Amphitheatrumabella”, notte di gloria con l’incantevole Medea
11/07/2009, 11:07

Si è aperto il sipario della III edizione di “Amphitheatrumabella2009” con “Medea”, la tragedia greca di Euripide messa in scena dalla Compagnia Linguaggi Trasversali, con il libero adattamento di Francesco Scotto, dalla traduzione di Filippo Maria Pontani, con Ursula Iannone, Fedele Canonico, Rossella Menna, Felice D’Anna e Enzo D’Apolito, regia di Francesco Scotto e aiuto regia Mariella Del Basso. La giovane ed affermata Compagnia teatrale - già nota al pubblico per le rappresentazioni nelle precedenti manifestazioni - si è proposta anche quest’anno di regalare agli spettatori un’opera che ai nostri occhi rappresenta tutti i sud del mondo: sfruttati, usati e lasciati alla deriva.  
Nel piazzale antistante lo scenario delle “Tombe romane” cala il silenzio sulla scena. La protagonista piangente e sinuosa Medea indossa un velo da sposa e abbandona il suo corpo sulle note di un tango argentino, una musica del sud, che crea un’atmosfera di affascinante passionalità. Una sinestesia che coinvolge il pubblico immergendolo nel richiamo dell’arte classica antica.

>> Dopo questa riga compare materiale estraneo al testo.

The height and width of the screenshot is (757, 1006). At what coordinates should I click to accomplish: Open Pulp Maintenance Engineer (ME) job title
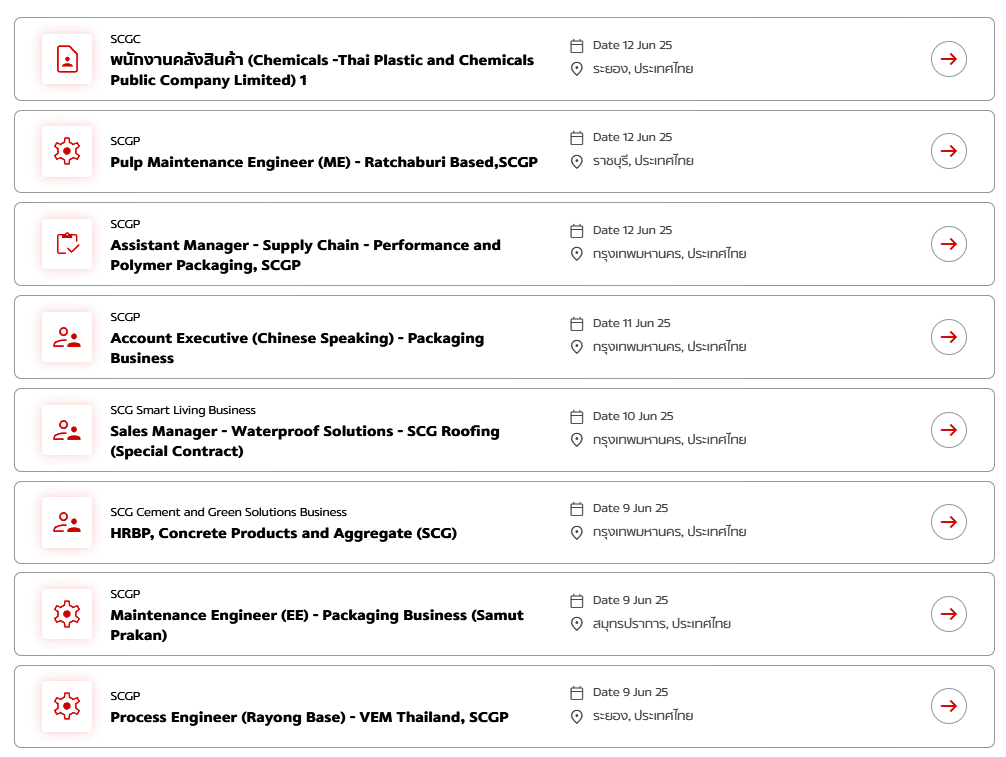pos(324,162)
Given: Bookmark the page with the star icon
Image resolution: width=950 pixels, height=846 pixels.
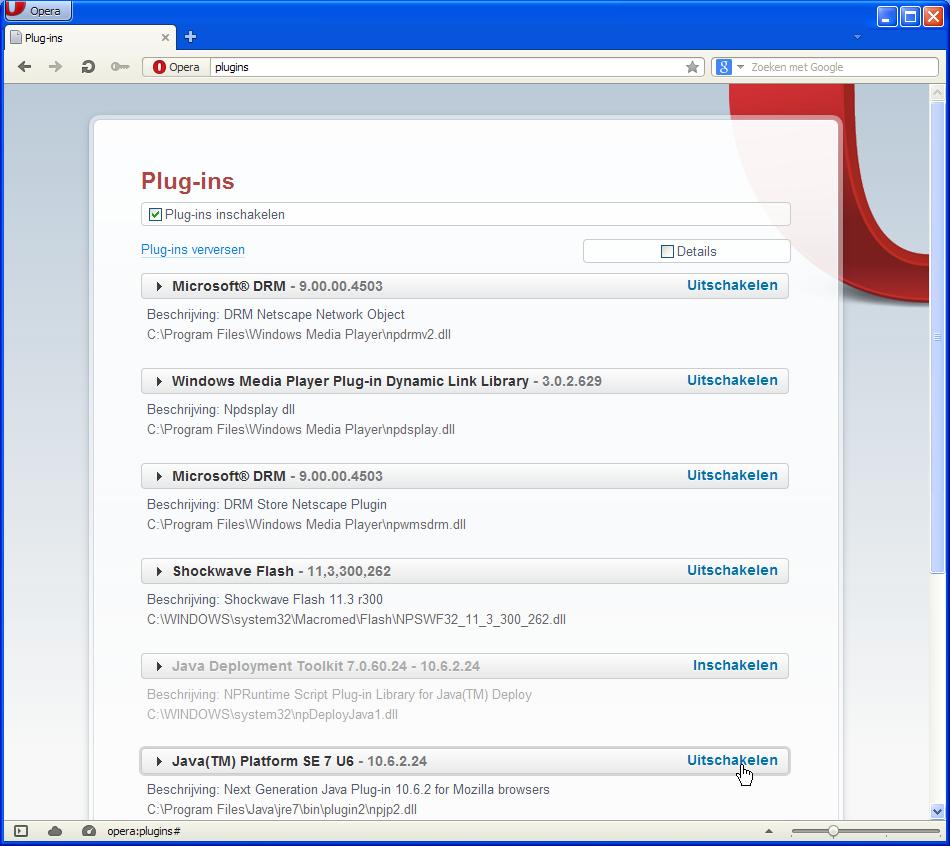Looking at the screenshot, I should [692, 67].
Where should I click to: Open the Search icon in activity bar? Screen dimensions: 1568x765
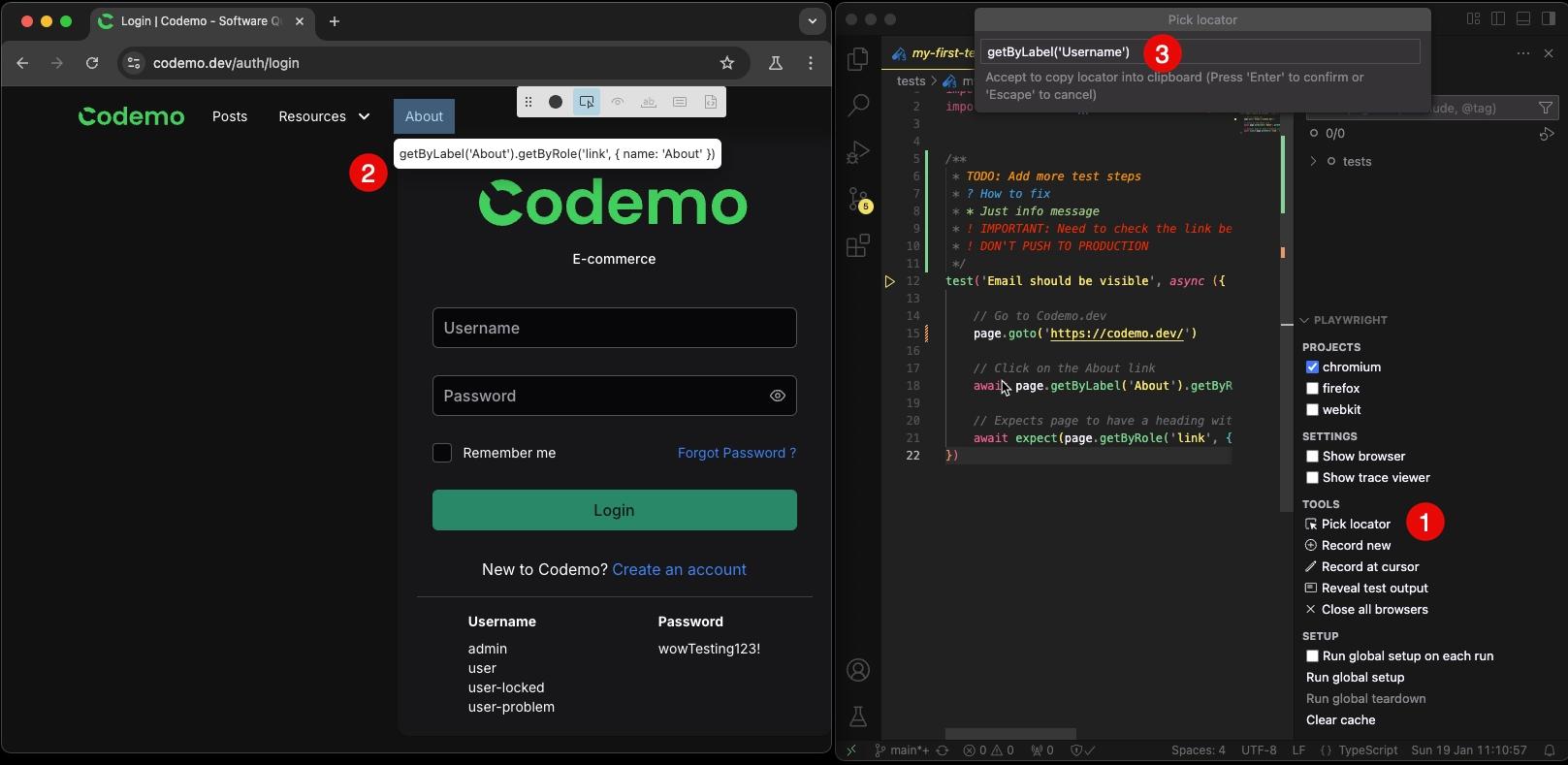point(858,106)
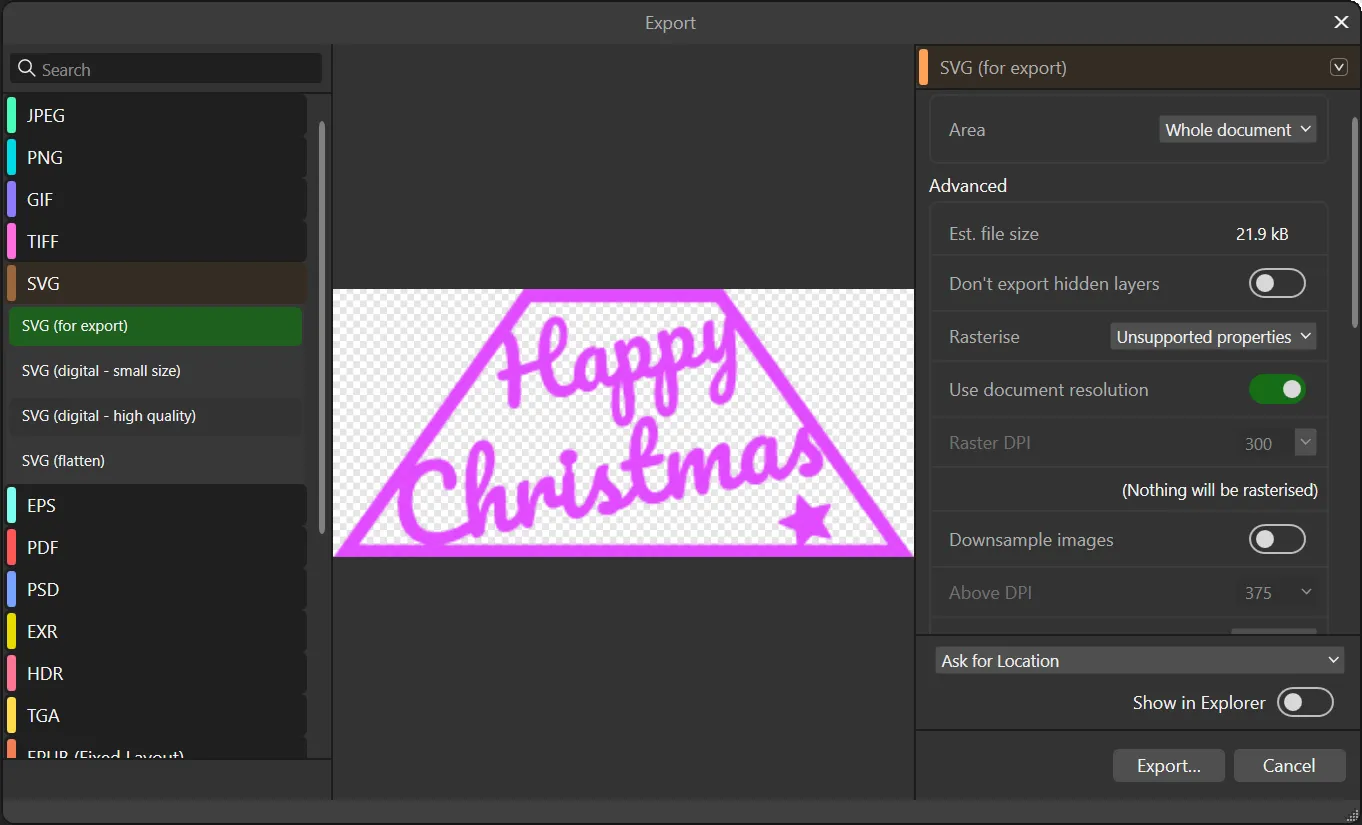
Task: Open the SVG preset options menu icon
Action: coord(1339,67)
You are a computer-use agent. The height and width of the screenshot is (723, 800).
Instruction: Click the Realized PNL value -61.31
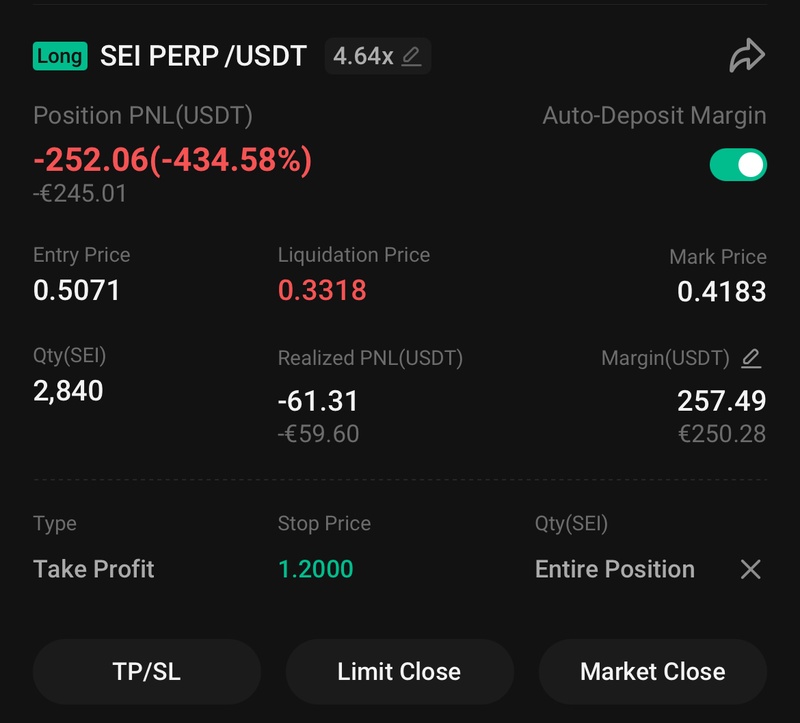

Un grande successo, un pubblico selezionato, una scommessa vinta – dichiara Domenico Salvi, ilSindaco -  nonostante le numerose difficoltà, sono soddisfatto dell’esito di questa prima serata. Il teatro è il mezzo che avvicina, integra e diffonde la cultura. Queste manifestazioni puntano a trasmettere la conoscenza, il passato, la storia del mondo attraverso i luoghi che ne conservano la memoria. Gli sforzi degli organizzatori, di Rino Conte e dei gruppi di volontari sono stati premiati dagli spettatori che hanno apprezzato l’opera del regista Francesco Scotto”.
Grande sorpresa anche nell’allestimento che quest’anno ha puntato su una nuova location per valorizzare oltre che l’Anfiteatro - che per due anni ha fatto da cornice all’evento - anche gli altri reperti archeologici che Avella detiene e custodisce, per rafforzarne le origini e tutelare il patrimonio storico ed architettonico.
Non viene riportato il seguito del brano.